ScottJohn has asked for the wisdom of the Perl Monks concerning the following question:

Hello Perl Monks,

I was trying to scrap data from the following website: http://web1.ncaa.org/stats/StatsSrv/careersearch and am getting the following message on 2 of 3 selection fields: "Input 'field x' not found..."

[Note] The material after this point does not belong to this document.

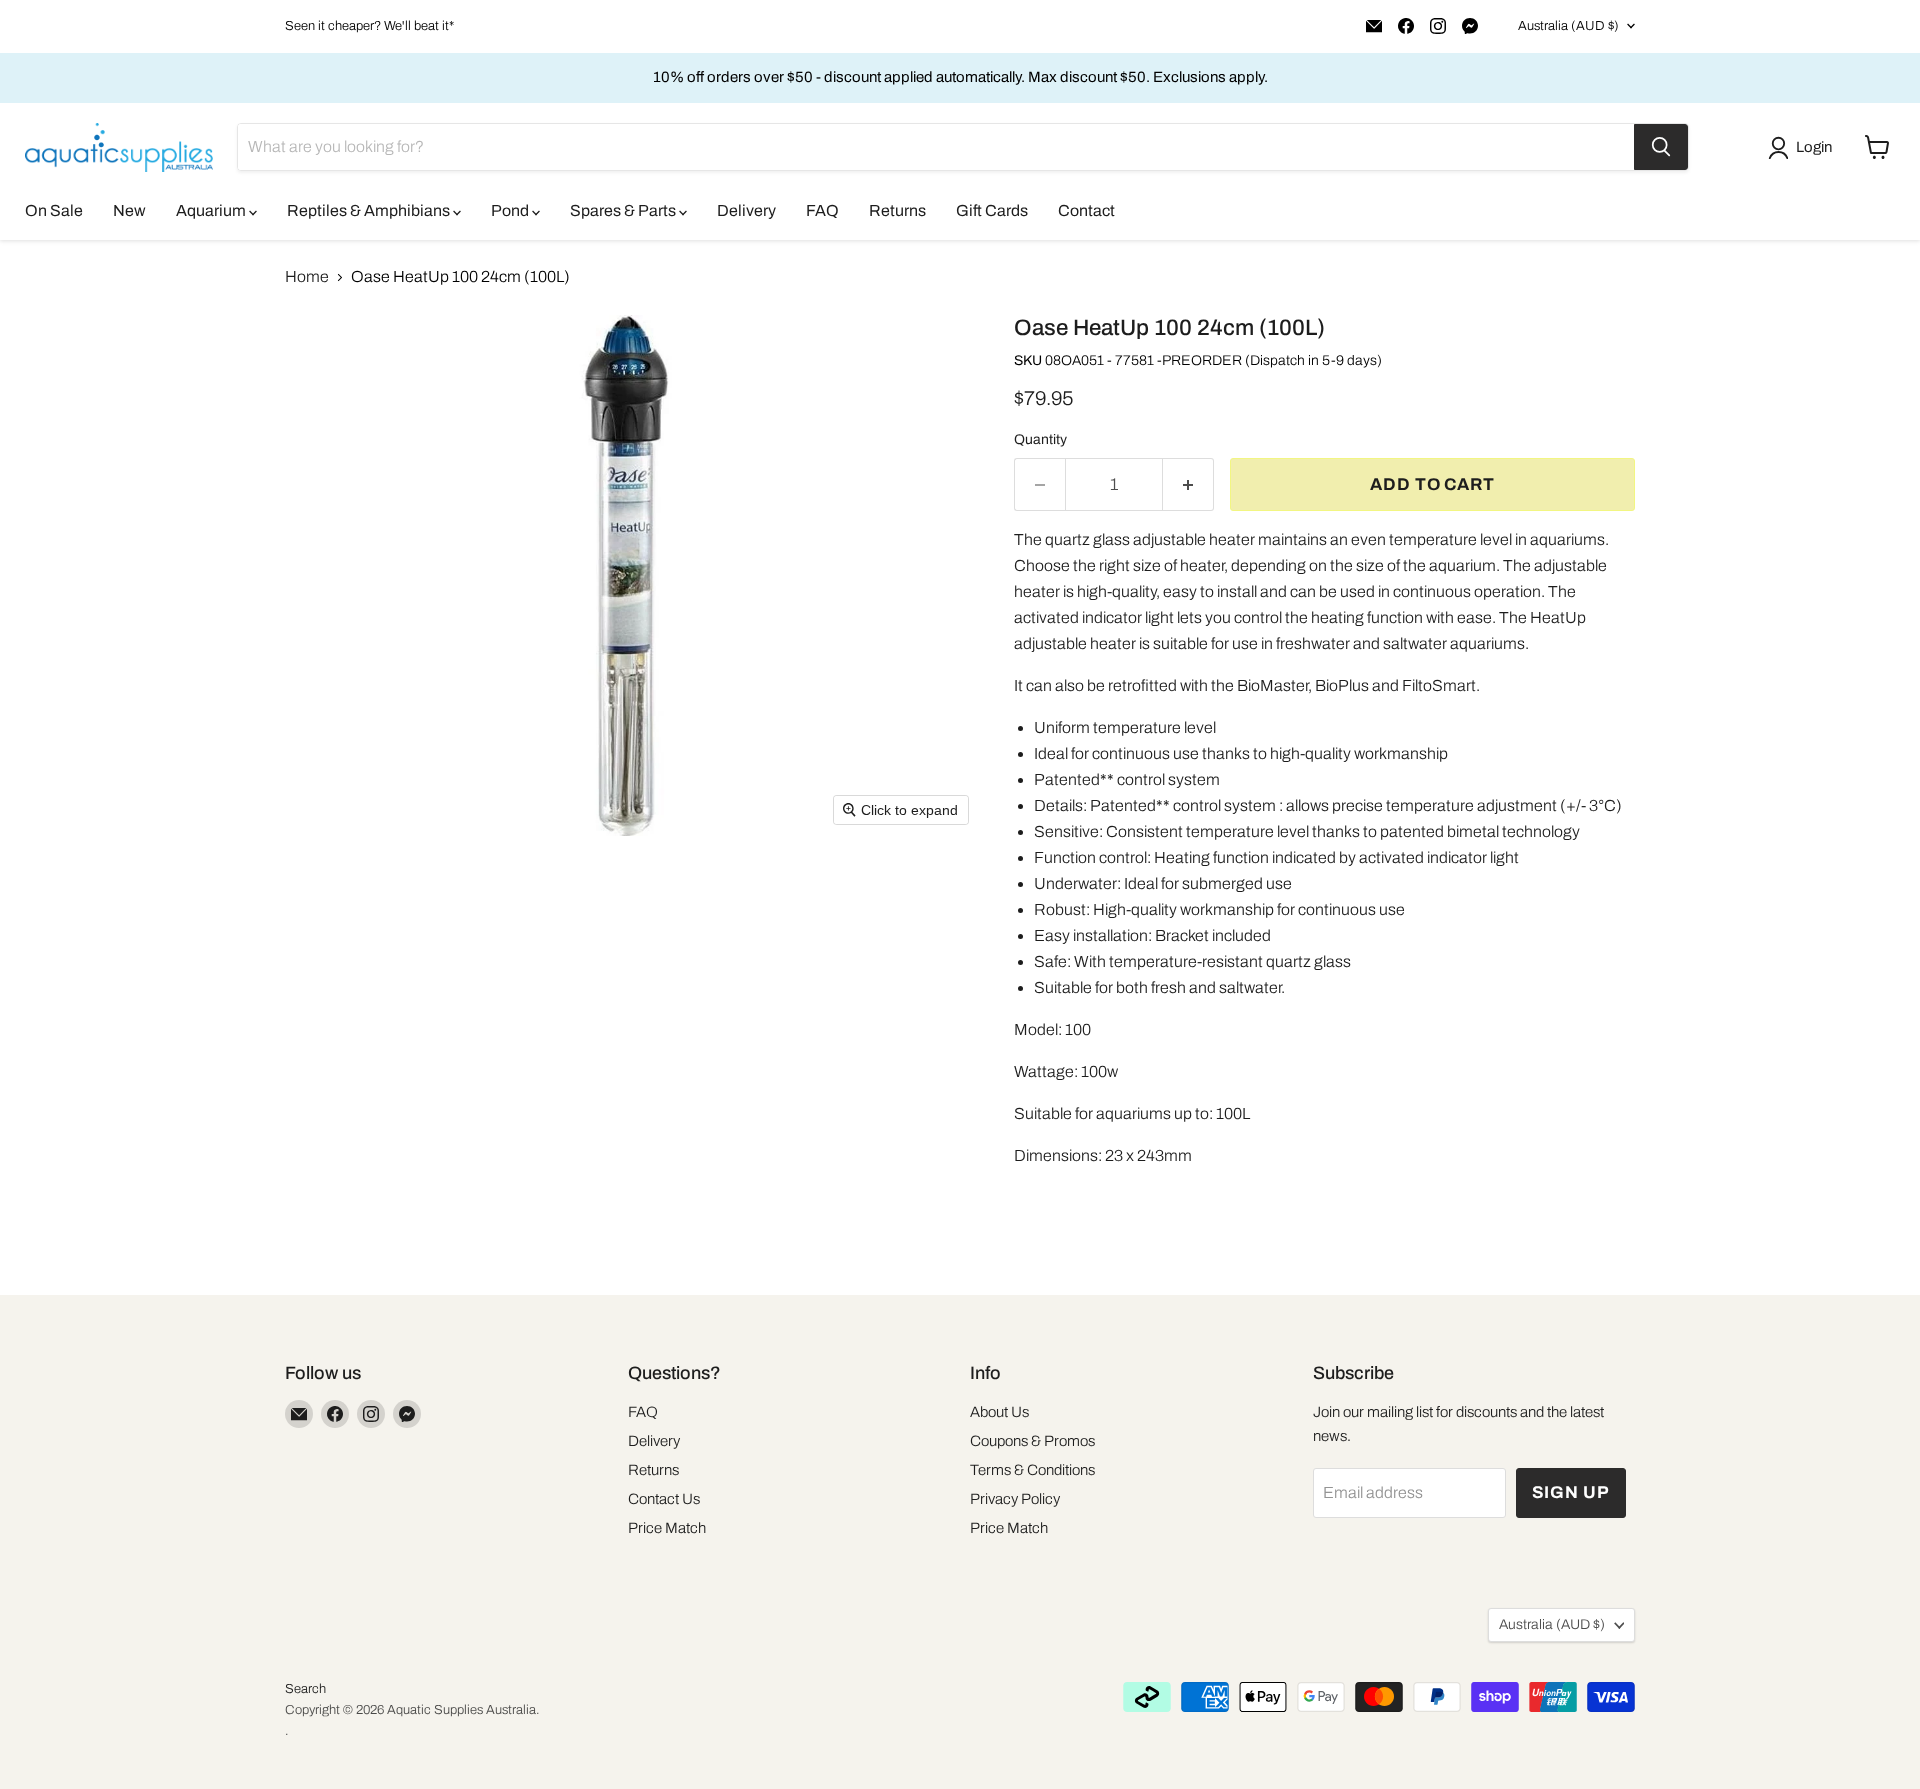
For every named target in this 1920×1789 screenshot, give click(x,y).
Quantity (1040, 439)
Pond (511, 210)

I am confused why it is apparently working for 1 field, but not the other 2. (I didn't paste the page source data since it was probably too large.) The site does navigate using Javascript. I hear that Java-based can be difficult to scrape using Perl. Should I try some other method?

My code is below:

use strict; use warnings; use WWW::Mechanize; my $mech = WWW::Mechanize->new(); my $outfile = "testNCAAdata.txt"; open(OUTFILE, ">$outfile"); my $url = "http://web1.ncaa.org/stats/StatsSrv/careersearch"; $mech->get($url); $mech->select('searchOrg','328'); $mech->select('academicYear','2009'); $mech->select('searchSport','MBB'); $mech->click(); $mech->click('submit',[0,1]); $mech->get($url); my $output_page = $mech->content(); print OUTFILE "$output_page"; close(OUTFILE);

I really appreciate any help you guys can offer. Thanks

Replies are listed 'Best First'.
Re: WWW::Mechanize "Input not found"
by Anonymous Monk on Jan 26, 2012 at 02:21 UTC

    I was trying to scrap data from the following website

    Um, scrap means throw away, recycle, chop into little pieces, melt down

    The site does navigate using Javascript. I hear that Java-based can be difficult to scrape using Perl. Should I try some other method?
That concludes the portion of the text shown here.